Marriage is vitally important in Judaism. Refraining from marriage is not considered holy, as it is in some other religions. On the contrary, it is considered unnatural. The Talmud says that an unmarried man is constantly thinking of sin. The Talmud tells of a rabbi who was introduced to a young unmarried rabbi. The older rabbi told the younger one not to come into his presence again until he was married.
Marriage is not solely, or even primarily, for the purpose of procreation. Traditional sources recognize that companionship, love and intimacy are the primary purposes of marriage, noting that woman was created in Gen. 2:18 because "it is not good for man to be alone," rather than because she was necessary for procreation.

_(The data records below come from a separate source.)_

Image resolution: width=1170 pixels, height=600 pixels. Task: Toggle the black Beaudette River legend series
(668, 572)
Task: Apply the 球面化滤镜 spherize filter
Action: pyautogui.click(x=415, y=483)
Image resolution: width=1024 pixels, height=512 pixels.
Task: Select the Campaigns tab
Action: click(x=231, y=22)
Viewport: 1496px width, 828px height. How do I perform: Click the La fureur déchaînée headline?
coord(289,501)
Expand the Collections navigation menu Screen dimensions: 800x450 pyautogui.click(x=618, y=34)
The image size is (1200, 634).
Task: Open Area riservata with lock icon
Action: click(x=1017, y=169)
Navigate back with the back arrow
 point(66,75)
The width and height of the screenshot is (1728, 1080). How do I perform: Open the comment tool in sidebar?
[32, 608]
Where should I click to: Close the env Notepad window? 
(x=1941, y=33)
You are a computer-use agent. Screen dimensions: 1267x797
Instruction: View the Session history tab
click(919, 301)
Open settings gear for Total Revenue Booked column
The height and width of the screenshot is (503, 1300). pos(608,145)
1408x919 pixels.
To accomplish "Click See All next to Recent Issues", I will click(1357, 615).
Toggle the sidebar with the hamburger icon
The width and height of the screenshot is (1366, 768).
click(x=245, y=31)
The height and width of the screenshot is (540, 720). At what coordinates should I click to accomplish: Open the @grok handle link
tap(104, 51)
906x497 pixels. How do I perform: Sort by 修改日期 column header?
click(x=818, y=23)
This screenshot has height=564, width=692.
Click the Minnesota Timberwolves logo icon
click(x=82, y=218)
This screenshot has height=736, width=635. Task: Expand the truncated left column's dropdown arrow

A husband is responsible for providing his wife with food, clothing and sexual relations (Ex. 21:10), as well as anything else specified in the ketubah. Marital sexual relations are the woman's right, not the man's. A man cannot force his wife to engage in sexual relations with him, nor is he permitted to abuse his wife in any way (a practice routinely permitted in Western countries until quite recently).
A married woman retains ownership of any property she brought to the marriage, but the husband has the right to manage the property and to enjoy profits from the property.
Blessed art Thou, O lord our God, King of the Universe who hast created the fruit of the vine.
Blessed art Thou, O lord our God, King of the Universe who has created all things for His glory.
Blessed art Thou, O lord our God, King of the Universe, creator of man.
Blessed art Thou, O lord our God, King of the Universe who hast made man in his image, after his likeness, and hast prepared for him, out of his very self, a perpetual fabric. Blessed art Thou, O Lord, creator of man.
May she who was barren be exceedingly glad and rejoice when her children are united in her midst in joy. Blessed art Thou, O Lord, who makes Zion joyful through her children.
O Lord, make these beloved companions greatly rejoice even as Thou didst rejoice at Thy creation in the Garden of Eden as of old. Blessed art Thou, O Lord, who makest bridegroom and bride to rejoice.
Blessed art Thou, O lord our God, King of the Universe, who has created joy and gladness, bridegroom and bride, mirth and exultation, pleasure and delight, love, brotherhood, peace and fellowship. Soon may there be heard in the cities of Judah and in the streets of Jerusalem, the voice of joy and gladness, the voice of the bridegroom and the voice of the bride, the jubilant voice of the bridegrooms from the canopies, and of youths from their feasts of song.
Blessed art Thou, O Lord who makest the bridegroom to rejoice with the bride.